======== Source information
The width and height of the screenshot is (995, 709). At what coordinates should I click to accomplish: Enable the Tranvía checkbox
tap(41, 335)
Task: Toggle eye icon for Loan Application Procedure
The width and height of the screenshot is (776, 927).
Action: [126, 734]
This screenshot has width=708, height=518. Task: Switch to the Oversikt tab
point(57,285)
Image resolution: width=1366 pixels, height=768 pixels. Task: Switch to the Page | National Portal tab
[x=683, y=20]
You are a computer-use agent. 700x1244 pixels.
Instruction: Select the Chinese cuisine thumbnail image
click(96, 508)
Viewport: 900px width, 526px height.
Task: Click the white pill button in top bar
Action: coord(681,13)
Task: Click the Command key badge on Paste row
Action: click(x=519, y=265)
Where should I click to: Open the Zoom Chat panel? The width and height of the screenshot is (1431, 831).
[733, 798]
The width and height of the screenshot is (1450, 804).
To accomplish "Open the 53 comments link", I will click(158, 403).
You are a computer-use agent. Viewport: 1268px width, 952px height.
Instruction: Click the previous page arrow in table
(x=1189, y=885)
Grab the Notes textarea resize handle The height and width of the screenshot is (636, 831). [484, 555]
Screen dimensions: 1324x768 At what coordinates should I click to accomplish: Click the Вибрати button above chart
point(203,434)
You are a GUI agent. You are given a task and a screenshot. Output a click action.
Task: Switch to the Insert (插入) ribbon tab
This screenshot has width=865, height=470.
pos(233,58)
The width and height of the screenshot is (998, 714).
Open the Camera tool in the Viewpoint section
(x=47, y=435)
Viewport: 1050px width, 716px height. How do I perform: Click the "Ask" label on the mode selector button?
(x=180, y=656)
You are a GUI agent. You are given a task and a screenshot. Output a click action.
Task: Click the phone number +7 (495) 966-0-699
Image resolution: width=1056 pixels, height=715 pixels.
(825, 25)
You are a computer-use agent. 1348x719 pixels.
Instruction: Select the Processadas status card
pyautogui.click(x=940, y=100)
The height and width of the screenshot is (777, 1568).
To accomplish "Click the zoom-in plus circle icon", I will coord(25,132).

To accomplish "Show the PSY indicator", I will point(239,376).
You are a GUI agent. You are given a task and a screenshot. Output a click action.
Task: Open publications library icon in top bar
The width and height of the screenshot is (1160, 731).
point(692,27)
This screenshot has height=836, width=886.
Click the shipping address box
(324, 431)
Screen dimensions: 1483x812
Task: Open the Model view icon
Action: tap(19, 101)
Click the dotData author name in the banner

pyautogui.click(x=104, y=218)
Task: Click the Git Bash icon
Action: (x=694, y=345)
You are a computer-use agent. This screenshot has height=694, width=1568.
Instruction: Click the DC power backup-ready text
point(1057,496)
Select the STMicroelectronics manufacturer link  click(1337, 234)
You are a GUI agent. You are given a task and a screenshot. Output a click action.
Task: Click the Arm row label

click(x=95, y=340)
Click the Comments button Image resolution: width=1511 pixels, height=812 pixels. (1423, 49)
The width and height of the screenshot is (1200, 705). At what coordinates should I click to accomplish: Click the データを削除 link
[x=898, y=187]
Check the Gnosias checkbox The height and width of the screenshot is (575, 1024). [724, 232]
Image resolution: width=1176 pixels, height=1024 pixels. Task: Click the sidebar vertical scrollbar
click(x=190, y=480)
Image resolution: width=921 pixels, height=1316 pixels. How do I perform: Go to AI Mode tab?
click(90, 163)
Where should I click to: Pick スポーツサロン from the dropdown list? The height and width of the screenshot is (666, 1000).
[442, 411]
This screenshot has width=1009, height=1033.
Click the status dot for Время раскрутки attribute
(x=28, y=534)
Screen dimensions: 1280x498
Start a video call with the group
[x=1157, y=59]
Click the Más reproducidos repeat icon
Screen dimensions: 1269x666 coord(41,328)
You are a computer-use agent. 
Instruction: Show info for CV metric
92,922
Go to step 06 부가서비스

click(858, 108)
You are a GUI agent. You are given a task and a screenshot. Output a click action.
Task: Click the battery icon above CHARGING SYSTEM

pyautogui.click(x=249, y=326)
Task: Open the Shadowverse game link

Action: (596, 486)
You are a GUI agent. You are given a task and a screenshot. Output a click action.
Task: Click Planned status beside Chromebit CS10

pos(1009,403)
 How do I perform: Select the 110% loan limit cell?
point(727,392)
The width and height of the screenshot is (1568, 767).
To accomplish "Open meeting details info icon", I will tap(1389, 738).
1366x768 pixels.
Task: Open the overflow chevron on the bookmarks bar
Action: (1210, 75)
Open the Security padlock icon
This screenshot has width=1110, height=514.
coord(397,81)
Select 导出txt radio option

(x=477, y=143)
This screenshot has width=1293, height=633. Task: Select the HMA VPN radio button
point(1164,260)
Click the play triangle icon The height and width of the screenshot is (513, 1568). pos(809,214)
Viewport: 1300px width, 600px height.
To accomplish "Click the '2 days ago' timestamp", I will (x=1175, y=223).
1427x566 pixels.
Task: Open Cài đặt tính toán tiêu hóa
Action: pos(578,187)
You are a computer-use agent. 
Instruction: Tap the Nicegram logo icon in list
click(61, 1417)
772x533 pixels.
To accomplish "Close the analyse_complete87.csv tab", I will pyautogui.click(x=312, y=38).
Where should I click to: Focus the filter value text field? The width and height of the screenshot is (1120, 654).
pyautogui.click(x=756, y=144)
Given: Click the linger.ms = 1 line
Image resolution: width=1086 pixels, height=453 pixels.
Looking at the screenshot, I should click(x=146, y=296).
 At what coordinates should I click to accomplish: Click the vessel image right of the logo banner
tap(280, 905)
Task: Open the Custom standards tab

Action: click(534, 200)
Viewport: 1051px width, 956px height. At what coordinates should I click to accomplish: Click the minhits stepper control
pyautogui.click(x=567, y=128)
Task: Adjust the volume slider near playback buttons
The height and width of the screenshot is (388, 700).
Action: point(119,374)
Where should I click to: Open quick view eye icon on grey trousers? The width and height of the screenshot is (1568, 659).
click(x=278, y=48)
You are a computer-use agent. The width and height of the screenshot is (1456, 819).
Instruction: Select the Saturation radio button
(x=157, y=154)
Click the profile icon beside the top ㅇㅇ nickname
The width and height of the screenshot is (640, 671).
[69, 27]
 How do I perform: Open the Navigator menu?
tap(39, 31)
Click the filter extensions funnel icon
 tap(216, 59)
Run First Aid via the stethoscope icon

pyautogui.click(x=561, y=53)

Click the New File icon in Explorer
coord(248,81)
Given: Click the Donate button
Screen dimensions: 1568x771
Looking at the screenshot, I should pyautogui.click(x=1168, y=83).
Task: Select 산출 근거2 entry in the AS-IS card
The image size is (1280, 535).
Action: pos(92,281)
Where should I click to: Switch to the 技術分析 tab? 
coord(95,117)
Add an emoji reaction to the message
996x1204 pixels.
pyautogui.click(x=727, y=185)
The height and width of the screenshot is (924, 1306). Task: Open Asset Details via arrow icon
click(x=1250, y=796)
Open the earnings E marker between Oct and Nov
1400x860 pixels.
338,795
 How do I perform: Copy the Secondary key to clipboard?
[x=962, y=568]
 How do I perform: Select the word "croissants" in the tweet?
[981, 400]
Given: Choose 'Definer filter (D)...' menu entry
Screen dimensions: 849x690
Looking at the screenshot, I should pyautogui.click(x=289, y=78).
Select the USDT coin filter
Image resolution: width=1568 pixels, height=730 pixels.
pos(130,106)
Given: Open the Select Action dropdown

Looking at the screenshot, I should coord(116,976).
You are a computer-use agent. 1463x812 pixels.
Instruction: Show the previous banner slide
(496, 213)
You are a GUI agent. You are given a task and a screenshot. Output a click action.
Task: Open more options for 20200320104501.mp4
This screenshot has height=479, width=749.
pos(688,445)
================
### Exercise objective
Search the preceding listing for "computer" and extract every line where it is found.

### Exercise output
You are a computer-use agent. 700x1244 pixels.
You are a computer-use agent. Viewport: 1268px width, 952px height.
You are a computer-use agent. 1348x719 pixels.
You are a computer-use agent. This screenshot has height=694, width=1568.
You are a computer-use agent. 
You are a computer-use agent. 
You are a computer-use agent. The width and height of the screenshot is (1456, 819).
You are a computer-use agent. 1463x812 pixels.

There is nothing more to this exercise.